A Palavra de Deus na liturgia de domingo passado (31 de julho) nos convidava a refletir sobre dois temas chaves relacionados com nosso peregrinar como cristãos neste mundo: a fugacidade da vida em todas as suas dimensões e o valor que nela damos aos bens materiais.

O livro do Eclesiastes ou “Coélet”, com seu realismo vivo, cru, aparentemente “ ácido”, insistia em forma de refrão que todas as coisas são “ vaidade”. O sentido da expressão hebraica subjacente à “vaidade” na verdade é simplesmente o de “vapor, sopro”, algo que se esvai (sem conotação moral ou negativa). Bom observador da realidade, o autor do Eclesiastes, emerge como uma pessoa de fé (seu escrito faz 40 vezes referência a “Deus”, como benfeitor e criador mas também juiz) mas que tem os pés bem firmes no chão. Na sua sábia reflexão crente, Coélet se da conta e recalca que todas as realidades de nossa experiência são como “sopro” que passa ou “vapor” que se dissolve. Tudo passa e nós passamos também.

Dentre as varias dimensões do humano sobre as quais reflete, o trecho do Eclesiastes nos chamava a atenção para o inconsistente que é o viver para acumular bens materiais. Dessa vida ninguém leva nada consigo, exceto a vida que leva. Ao tempo do Coélet ainda não se postulava na fé judaica a existência de uma vida após a morte. Ainda assim, diante da sua crua constatação do fugaz de tudo, nosso autor insiste na importância de viver no “temor de Deus” (entendido como “relação reverencial”) e com alegria, que podemos encontrar mesmo nas coisas que passam.

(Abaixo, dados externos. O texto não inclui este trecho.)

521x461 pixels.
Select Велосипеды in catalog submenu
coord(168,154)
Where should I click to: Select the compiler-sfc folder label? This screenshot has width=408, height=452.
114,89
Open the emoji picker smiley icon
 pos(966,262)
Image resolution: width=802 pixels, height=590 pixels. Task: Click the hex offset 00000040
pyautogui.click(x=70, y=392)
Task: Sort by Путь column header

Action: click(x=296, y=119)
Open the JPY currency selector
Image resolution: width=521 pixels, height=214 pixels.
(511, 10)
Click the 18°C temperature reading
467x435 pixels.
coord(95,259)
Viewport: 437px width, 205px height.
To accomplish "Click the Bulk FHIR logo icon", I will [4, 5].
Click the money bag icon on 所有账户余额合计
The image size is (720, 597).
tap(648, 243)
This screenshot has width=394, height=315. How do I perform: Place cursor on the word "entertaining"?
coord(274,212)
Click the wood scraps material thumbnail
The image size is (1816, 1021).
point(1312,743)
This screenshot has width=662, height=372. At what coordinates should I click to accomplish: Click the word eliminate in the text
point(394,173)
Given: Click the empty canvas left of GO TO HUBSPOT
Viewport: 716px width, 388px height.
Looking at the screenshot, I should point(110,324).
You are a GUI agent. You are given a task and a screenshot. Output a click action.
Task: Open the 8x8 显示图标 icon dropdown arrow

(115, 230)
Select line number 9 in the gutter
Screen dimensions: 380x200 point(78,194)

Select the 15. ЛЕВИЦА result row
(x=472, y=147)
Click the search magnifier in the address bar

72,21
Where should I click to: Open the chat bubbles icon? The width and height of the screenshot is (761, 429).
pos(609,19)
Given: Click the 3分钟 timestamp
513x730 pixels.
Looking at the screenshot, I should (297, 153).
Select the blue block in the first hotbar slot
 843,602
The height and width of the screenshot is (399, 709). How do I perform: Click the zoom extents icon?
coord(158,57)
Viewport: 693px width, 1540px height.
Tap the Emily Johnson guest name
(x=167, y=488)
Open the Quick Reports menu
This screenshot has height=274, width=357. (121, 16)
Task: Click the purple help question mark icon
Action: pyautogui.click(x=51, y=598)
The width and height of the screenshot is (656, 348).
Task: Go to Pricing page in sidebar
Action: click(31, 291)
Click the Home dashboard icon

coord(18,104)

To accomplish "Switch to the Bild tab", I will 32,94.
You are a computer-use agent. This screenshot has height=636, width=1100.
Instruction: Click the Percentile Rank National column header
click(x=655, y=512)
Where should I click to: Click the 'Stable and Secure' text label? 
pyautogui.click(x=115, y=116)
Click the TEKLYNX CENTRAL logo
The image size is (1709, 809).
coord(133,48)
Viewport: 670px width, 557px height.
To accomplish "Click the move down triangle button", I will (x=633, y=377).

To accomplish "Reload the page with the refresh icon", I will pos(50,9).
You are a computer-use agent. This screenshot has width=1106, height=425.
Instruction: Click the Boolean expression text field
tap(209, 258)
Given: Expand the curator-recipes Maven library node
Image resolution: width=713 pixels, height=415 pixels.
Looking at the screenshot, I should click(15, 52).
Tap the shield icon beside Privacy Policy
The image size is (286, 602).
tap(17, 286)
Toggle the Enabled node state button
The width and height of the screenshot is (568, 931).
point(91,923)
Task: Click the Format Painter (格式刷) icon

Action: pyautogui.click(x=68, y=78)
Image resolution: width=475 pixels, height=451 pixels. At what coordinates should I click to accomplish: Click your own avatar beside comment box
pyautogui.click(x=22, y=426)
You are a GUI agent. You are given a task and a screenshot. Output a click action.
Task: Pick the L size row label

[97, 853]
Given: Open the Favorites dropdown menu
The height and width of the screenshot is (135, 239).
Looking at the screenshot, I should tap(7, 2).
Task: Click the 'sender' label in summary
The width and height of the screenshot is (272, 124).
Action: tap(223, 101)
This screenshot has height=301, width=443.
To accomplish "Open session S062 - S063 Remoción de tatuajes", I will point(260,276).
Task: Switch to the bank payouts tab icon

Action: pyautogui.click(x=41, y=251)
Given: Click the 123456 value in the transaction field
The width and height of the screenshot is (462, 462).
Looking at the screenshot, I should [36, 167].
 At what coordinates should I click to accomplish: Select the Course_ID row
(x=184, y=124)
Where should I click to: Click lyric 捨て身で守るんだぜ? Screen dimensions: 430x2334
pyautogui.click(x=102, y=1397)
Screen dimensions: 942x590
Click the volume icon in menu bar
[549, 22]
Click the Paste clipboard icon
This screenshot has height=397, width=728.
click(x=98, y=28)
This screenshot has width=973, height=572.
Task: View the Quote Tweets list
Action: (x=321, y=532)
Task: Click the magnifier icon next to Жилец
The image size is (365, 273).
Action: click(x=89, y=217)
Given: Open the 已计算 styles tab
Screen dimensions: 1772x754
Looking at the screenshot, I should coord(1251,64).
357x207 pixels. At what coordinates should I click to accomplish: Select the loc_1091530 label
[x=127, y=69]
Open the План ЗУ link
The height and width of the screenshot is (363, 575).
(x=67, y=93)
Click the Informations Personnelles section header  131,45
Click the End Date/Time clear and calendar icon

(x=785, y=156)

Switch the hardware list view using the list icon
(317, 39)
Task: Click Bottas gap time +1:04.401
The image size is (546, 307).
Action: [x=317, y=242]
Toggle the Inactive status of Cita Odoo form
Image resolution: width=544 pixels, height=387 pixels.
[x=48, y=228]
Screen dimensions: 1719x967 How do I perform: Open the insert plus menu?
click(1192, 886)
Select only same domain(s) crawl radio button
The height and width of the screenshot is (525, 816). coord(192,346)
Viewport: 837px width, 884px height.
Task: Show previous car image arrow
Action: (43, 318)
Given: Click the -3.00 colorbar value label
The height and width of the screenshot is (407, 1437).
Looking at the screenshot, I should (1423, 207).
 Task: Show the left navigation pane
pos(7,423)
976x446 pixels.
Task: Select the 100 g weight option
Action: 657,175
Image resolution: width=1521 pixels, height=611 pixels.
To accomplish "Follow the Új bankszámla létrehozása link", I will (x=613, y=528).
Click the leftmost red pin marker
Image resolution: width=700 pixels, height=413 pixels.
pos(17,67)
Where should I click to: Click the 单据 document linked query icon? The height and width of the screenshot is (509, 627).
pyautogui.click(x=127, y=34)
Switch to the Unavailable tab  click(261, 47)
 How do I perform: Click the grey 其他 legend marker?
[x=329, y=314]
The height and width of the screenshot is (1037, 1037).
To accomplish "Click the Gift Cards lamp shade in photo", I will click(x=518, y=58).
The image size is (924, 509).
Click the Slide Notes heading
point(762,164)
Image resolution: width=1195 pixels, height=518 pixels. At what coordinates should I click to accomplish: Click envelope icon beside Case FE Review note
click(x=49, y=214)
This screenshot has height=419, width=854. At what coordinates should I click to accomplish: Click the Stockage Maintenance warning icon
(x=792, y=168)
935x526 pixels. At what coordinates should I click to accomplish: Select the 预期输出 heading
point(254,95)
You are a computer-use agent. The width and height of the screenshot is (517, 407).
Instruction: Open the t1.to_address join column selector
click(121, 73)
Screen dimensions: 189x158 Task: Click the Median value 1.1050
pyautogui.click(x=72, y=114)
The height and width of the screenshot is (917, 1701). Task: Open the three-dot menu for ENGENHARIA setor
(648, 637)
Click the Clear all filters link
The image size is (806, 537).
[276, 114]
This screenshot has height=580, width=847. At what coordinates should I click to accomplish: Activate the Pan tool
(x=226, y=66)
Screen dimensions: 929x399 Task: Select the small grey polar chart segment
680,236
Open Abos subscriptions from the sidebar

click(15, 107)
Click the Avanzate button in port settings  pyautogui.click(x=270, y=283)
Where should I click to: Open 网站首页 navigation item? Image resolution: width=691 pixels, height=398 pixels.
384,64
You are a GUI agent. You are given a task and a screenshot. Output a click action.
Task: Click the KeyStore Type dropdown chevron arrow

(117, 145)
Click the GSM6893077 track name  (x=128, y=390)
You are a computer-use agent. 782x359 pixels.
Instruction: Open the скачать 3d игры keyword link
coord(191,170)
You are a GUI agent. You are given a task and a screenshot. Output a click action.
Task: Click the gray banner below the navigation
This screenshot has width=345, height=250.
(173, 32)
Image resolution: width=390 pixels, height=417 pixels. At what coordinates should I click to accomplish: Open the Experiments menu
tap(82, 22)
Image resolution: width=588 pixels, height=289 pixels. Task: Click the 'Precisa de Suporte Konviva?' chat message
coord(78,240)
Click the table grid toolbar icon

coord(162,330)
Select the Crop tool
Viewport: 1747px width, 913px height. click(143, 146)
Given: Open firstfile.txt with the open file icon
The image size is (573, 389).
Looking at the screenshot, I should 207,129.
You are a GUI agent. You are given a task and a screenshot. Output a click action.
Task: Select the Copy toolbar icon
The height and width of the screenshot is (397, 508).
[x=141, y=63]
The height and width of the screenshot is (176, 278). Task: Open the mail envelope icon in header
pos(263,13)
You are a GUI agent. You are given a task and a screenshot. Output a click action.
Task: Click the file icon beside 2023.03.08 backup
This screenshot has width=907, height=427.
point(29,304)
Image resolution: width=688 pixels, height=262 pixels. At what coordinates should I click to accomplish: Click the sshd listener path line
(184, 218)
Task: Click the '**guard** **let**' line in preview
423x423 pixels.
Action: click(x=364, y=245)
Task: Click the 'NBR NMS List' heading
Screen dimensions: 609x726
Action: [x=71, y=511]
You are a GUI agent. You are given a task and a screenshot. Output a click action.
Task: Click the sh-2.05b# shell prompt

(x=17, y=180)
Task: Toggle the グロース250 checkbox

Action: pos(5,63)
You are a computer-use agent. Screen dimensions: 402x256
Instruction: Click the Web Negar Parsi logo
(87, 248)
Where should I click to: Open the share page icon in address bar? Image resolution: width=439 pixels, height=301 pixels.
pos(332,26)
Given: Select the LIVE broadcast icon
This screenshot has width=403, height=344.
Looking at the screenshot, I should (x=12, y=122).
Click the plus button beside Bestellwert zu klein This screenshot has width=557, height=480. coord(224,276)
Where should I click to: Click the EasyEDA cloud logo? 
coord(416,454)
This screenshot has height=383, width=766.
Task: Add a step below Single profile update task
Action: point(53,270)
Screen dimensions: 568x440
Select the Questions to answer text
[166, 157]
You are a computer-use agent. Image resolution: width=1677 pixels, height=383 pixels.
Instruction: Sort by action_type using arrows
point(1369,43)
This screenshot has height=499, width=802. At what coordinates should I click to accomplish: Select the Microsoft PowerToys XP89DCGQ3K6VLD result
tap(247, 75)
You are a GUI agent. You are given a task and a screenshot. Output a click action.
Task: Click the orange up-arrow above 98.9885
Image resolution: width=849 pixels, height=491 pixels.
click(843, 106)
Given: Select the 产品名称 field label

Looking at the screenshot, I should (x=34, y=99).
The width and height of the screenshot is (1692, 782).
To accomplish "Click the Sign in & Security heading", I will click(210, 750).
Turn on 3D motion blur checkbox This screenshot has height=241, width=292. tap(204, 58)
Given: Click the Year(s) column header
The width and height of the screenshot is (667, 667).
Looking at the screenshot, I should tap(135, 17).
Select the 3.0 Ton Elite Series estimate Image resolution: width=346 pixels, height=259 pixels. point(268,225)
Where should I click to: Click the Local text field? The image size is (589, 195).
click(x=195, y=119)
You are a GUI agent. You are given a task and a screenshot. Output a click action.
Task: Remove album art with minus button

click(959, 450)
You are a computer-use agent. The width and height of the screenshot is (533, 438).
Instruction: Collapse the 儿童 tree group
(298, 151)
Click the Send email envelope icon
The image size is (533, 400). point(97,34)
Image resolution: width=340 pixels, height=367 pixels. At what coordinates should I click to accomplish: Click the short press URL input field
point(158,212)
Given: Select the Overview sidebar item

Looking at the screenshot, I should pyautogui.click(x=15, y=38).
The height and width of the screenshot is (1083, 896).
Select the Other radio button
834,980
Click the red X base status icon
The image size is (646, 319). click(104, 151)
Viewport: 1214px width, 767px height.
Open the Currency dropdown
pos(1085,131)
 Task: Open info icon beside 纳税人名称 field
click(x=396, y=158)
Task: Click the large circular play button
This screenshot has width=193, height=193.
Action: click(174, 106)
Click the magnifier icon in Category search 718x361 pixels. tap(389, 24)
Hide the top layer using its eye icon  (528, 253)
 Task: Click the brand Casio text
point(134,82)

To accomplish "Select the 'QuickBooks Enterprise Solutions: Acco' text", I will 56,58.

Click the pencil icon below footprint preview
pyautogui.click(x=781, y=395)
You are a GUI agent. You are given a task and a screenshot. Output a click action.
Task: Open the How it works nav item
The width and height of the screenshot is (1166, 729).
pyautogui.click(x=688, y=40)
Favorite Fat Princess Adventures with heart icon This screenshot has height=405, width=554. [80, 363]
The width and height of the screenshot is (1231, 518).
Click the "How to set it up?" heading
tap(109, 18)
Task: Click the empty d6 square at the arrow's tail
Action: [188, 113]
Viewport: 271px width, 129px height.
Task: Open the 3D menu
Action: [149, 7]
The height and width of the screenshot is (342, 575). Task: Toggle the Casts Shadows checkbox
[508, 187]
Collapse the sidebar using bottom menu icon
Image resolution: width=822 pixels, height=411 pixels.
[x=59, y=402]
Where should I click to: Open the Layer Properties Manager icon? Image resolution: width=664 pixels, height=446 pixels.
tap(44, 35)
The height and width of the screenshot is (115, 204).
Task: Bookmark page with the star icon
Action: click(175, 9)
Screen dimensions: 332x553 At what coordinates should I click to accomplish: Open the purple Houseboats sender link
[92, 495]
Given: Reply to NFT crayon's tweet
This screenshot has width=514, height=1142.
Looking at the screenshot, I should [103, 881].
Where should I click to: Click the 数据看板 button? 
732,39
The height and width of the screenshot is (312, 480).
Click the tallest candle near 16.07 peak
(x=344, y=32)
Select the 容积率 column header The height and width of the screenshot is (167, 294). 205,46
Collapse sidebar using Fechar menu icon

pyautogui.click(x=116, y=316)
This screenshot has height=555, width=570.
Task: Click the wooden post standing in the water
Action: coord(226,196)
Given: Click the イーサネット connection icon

Essa interessante linha de reflexão do Antigo Testamento, Jesus coroa com a historieta do homem rico e acomodado, representante daquela classe de pessoas que vivem para acumular bens materiais. Jesus nos convida a tornar-nos ricos de Deus, através de uma vida regrada pelo único que não passa. Recorda-nos, que assim como o início, também o fim de nossa existência não está em nossas mãos. Os bens que legitimamente usufruímos deveriam nos ajudar a peregrinar. Partilha e desprendimento são palavras de ordem neste sentido. Afinal, a porta estreita da vida eterna a gente só consegue cruzar desprovidos de sacolas.